Give back a single number: the count of lines in the data that contain the string "Expand".
+ + +
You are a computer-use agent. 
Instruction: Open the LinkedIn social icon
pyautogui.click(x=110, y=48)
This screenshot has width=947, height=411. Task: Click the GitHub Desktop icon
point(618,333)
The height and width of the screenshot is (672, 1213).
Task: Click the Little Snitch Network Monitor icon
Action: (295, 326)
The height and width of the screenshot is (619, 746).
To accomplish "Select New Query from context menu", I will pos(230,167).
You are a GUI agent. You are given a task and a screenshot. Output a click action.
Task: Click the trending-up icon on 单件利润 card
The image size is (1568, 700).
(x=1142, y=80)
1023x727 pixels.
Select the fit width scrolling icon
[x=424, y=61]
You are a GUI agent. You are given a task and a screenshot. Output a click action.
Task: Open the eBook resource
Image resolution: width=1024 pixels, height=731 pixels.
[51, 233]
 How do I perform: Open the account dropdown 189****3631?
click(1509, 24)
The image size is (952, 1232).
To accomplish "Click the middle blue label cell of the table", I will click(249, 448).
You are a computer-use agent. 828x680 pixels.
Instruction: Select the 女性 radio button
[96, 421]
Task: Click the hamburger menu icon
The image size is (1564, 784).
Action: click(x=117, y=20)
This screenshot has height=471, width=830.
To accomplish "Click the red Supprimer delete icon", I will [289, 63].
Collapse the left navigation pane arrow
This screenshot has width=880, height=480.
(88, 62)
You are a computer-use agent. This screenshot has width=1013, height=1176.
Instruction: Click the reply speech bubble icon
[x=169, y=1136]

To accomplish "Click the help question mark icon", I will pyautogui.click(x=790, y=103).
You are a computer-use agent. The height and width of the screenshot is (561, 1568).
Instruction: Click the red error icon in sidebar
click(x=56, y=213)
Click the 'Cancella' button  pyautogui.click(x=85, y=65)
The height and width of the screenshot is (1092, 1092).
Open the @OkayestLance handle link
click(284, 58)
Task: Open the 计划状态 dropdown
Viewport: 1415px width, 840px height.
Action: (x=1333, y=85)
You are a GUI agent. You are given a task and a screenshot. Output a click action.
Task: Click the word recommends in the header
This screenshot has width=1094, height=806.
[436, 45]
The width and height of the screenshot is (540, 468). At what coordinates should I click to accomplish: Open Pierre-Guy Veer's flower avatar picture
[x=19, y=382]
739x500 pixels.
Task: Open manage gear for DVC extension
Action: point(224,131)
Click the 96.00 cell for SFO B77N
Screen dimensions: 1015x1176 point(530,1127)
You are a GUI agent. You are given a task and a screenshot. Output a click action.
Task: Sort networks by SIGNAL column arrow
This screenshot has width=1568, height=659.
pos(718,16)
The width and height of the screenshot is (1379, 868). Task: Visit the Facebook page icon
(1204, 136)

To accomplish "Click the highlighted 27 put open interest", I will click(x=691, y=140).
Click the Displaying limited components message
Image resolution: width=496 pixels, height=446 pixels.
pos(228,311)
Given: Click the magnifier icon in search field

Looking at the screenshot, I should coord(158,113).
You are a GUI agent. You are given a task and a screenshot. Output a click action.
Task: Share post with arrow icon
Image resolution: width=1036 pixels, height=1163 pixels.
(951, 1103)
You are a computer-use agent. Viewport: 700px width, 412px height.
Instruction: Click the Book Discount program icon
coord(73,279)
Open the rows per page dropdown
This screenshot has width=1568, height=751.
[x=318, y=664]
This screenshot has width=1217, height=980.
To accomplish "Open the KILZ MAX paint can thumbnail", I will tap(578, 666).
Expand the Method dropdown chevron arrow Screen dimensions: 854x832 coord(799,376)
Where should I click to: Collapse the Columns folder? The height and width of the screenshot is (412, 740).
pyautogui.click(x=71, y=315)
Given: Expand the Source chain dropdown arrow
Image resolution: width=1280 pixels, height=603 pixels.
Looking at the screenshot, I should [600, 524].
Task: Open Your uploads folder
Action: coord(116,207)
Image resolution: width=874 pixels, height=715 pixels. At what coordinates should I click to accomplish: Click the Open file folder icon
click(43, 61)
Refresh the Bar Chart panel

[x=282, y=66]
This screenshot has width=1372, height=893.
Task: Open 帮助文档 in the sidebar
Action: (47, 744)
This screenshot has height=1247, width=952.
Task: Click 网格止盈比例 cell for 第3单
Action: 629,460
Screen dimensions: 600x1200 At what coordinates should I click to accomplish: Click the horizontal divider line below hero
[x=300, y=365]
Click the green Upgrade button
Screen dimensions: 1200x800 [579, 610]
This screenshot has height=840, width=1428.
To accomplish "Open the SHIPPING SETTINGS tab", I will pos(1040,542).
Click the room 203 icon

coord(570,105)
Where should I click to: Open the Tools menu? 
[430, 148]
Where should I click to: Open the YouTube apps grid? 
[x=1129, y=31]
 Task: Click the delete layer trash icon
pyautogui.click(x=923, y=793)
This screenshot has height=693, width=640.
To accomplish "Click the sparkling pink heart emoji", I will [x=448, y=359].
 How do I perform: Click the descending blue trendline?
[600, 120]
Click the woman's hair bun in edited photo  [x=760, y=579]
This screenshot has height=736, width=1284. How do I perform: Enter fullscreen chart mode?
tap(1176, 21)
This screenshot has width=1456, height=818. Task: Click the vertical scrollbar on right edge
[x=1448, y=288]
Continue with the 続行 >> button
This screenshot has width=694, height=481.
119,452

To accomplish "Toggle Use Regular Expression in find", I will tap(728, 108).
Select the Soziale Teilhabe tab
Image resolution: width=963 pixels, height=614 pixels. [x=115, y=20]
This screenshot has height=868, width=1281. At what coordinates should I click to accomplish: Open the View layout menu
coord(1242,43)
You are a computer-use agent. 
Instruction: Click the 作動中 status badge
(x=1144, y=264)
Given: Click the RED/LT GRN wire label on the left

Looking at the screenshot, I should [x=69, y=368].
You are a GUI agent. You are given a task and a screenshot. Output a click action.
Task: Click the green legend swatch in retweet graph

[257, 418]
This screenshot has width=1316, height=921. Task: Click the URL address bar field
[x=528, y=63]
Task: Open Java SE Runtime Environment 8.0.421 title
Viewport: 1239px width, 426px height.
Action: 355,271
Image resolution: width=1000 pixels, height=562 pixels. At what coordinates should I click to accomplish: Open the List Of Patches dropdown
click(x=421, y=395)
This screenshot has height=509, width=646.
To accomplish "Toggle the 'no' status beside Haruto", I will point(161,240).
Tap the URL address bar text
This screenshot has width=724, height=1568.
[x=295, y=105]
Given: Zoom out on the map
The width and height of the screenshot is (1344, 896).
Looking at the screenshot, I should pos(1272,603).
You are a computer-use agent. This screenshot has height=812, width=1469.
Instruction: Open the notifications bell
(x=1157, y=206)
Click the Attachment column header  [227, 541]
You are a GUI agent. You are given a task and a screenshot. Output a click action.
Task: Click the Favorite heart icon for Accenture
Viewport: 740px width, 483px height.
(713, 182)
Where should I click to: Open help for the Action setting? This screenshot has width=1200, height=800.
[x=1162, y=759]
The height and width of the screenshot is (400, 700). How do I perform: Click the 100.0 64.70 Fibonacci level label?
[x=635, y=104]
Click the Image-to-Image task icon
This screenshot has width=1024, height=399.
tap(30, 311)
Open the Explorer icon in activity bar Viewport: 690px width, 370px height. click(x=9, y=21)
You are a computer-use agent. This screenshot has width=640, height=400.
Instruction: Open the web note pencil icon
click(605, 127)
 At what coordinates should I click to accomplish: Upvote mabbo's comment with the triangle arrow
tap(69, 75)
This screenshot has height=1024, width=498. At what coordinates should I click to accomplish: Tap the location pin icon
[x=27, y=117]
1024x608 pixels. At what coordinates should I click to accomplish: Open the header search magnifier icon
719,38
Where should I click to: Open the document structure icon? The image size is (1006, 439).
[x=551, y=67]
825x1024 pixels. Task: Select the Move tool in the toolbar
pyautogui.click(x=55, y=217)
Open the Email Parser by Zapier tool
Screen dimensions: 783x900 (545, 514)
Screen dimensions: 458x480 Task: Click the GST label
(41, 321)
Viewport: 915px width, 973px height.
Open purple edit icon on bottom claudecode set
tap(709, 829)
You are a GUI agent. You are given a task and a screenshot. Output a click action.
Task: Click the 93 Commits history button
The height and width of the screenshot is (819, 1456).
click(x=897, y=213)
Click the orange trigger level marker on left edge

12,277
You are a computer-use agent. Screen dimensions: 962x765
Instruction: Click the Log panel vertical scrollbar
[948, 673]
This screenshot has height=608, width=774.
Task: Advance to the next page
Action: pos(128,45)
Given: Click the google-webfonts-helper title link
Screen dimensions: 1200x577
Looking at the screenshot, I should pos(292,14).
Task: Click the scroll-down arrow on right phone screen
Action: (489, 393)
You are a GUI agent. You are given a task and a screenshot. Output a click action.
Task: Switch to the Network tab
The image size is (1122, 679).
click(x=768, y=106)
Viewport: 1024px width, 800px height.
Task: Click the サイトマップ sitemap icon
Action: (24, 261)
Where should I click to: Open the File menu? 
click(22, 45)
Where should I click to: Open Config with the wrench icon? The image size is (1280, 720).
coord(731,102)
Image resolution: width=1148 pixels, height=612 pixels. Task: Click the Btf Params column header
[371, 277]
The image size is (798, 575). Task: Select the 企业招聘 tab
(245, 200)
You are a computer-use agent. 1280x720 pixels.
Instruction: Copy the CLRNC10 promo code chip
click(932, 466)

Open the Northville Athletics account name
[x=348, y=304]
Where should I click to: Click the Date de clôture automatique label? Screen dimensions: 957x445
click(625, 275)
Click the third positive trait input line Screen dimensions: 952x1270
+ + +
» **SOLUTION TO THIS TASK**: 2